= Records shown =
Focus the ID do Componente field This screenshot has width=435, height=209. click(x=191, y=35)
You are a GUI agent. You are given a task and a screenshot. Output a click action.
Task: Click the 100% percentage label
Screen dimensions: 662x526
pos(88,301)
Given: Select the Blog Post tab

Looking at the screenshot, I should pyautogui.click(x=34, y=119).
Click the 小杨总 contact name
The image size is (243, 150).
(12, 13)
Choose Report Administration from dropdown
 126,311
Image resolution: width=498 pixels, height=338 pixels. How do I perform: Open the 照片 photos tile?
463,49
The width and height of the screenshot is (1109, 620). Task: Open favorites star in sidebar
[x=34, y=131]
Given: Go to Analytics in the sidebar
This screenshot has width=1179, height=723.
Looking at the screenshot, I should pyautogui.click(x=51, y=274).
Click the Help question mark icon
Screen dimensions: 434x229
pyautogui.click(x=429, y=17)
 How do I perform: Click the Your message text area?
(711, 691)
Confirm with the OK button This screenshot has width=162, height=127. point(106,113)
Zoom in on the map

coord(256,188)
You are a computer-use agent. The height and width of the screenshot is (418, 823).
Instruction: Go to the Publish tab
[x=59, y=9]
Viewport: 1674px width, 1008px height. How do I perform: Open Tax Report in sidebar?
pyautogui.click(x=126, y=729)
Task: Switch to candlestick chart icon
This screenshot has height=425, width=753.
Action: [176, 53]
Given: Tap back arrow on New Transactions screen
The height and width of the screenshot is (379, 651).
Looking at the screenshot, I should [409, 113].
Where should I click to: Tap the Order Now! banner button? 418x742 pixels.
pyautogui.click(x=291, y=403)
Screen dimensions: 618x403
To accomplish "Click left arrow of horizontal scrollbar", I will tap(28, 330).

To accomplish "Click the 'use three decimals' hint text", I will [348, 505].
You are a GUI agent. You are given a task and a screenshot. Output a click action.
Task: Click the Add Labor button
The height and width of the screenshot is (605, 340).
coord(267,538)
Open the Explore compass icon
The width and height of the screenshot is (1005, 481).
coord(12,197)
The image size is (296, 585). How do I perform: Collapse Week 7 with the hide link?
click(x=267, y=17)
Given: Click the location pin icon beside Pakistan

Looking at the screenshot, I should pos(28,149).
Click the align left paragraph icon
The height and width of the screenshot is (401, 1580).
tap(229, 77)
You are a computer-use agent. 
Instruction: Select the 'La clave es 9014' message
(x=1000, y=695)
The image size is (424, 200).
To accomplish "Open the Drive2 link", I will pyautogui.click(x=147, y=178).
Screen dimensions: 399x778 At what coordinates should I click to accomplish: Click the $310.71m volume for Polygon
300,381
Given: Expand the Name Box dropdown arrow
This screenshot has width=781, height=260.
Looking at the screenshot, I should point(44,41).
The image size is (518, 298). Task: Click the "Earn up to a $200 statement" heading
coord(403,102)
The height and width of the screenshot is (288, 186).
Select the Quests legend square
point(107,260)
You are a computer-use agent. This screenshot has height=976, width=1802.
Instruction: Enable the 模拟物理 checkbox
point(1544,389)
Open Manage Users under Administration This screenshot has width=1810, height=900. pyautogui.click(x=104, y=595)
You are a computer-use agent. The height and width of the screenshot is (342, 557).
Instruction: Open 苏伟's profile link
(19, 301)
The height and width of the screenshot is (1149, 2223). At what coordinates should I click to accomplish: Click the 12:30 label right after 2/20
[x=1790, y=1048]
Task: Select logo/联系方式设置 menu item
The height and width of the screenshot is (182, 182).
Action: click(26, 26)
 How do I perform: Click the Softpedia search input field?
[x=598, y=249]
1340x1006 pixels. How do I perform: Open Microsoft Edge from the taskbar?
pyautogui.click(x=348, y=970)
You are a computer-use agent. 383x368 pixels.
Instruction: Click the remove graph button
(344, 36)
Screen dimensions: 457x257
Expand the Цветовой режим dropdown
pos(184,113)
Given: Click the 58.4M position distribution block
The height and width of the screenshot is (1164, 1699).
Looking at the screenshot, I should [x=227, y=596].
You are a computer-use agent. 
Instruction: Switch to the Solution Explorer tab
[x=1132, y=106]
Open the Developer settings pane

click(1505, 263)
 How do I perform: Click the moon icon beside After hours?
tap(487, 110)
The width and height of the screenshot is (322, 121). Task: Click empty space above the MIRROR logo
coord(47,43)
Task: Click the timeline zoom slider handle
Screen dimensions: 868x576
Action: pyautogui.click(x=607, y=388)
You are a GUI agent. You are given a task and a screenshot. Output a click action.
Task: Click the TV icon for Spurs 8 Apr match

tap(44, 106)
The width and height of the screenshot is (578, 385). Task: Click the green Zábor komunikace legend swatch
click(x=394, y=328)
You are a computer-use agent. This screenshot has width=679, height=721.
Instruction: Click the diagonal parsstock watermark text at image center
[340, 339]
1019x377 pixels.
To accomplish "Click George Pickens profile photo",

= The problem =
Write out the items above exactly, from the line containing "Given: Click the 58.4M" through the line containing "coord(47,43)", both included.

= Full solution =
Given: Click the 58.4M position distribution block
The height and width of the screenshot is (1164, 1699).
Looking at the screenshot, I should [x=227, y=596].
You are a computer-use agent. 
Instruction: Switch to the Solution Explorer tab
[x=1132, y=106]
Open the Developer settings pane

click(1505, 263)
 How do I perform: Click the moon icon beside After hours?
tap(487, 110)
The width and height of the screenshot is (322, 121). Task: Click empty space above the MIRROR logo
coord(47,43)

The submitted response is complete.